Ask HN: What do you want to see on a restaurant menu besides calories? - palidanx

Currently, the 2012 Health Care Act in the US will force restaurant chains of 20 locations more to have calorie information.<p>If you were at a restaurant looking at a menu, what would you want to see besides calories?  Or do you not care about calories at all?
======
tompko
If I'm at a restaurant looking at the menu it's because I'm doing something
out of the ordinary. Maybe I'm on holiday, or I'm treating myself (or someone
else), or celebrating. In any case I don't really care about calories, I'm
there to enjoy myself. I'm not going to not order the meal I want because it's
a few hundred calories more than the celery salad.

The rest of the time I eat healthily enough that one night off probably isn't
going to harm me.

------
uberalex
I care about calories very much, I have found it an effective way to manage my
weight.

Calories, Carbs, Protein, Fat (Saturated vs. unsaturated & Trans).

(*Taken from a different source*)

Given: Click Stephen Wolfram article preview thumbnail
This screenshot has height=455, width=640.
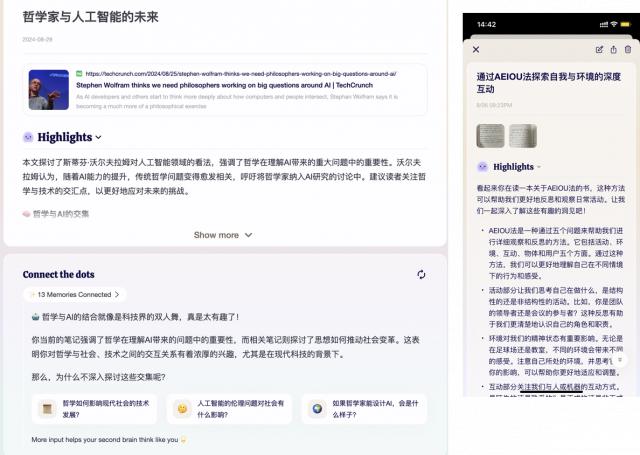Looking at the screenshot, I should (48, 89).
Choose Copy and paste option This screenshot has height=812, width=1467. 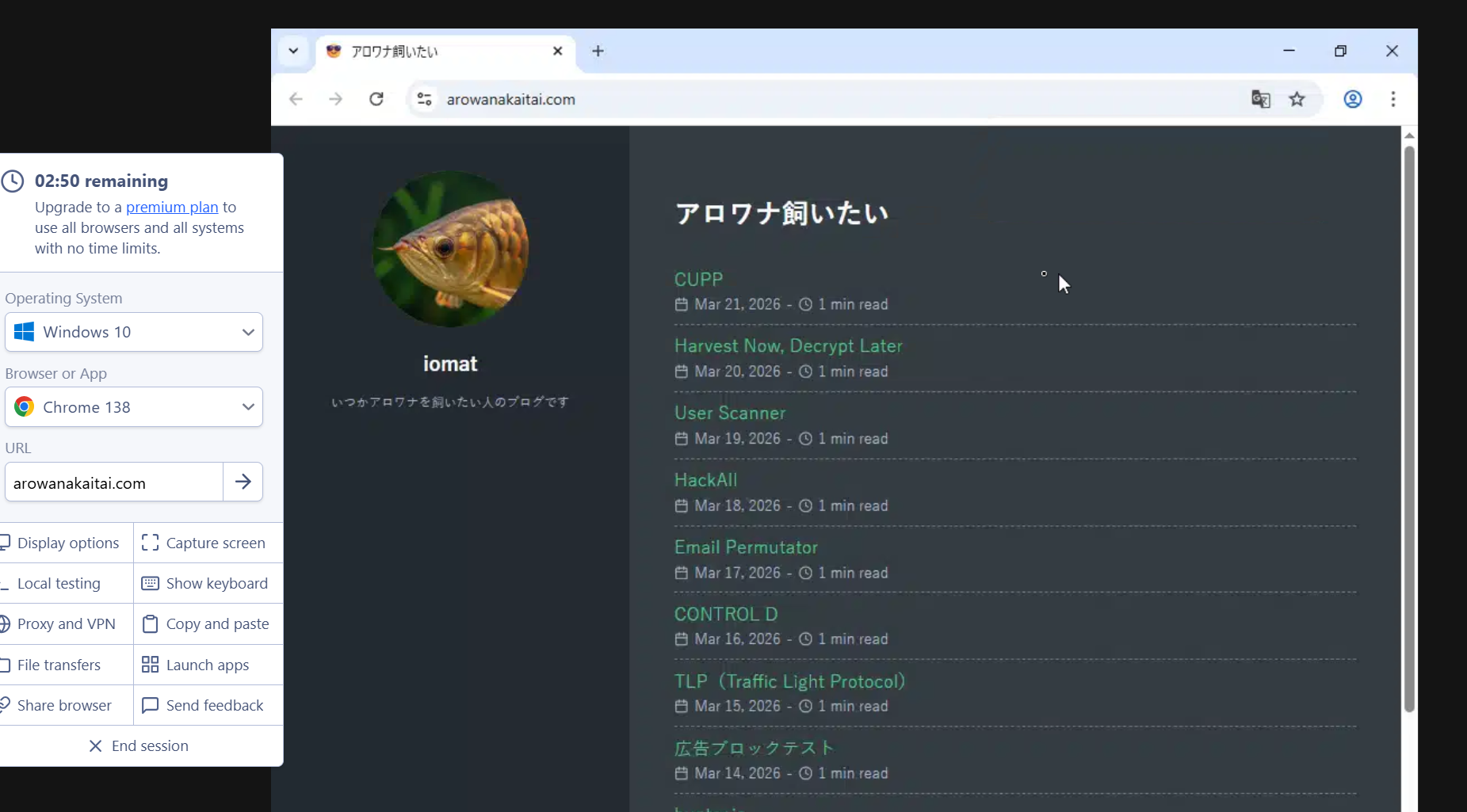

Maybe marking high-sodium foods, foods containing nuts, foods containing
Phenylalanine (ie major/common/severe allergens)

A simple one might be avg serving size (weight)

------
jstanley
I actively _don't_ want to see calories on the menu. It is just annoying.
Sure, tell me if I ask, but don't push it in my face.

I don't want to see anything else on the menu. All I want to know is what the
dish is called, what food it is, and how much it costs.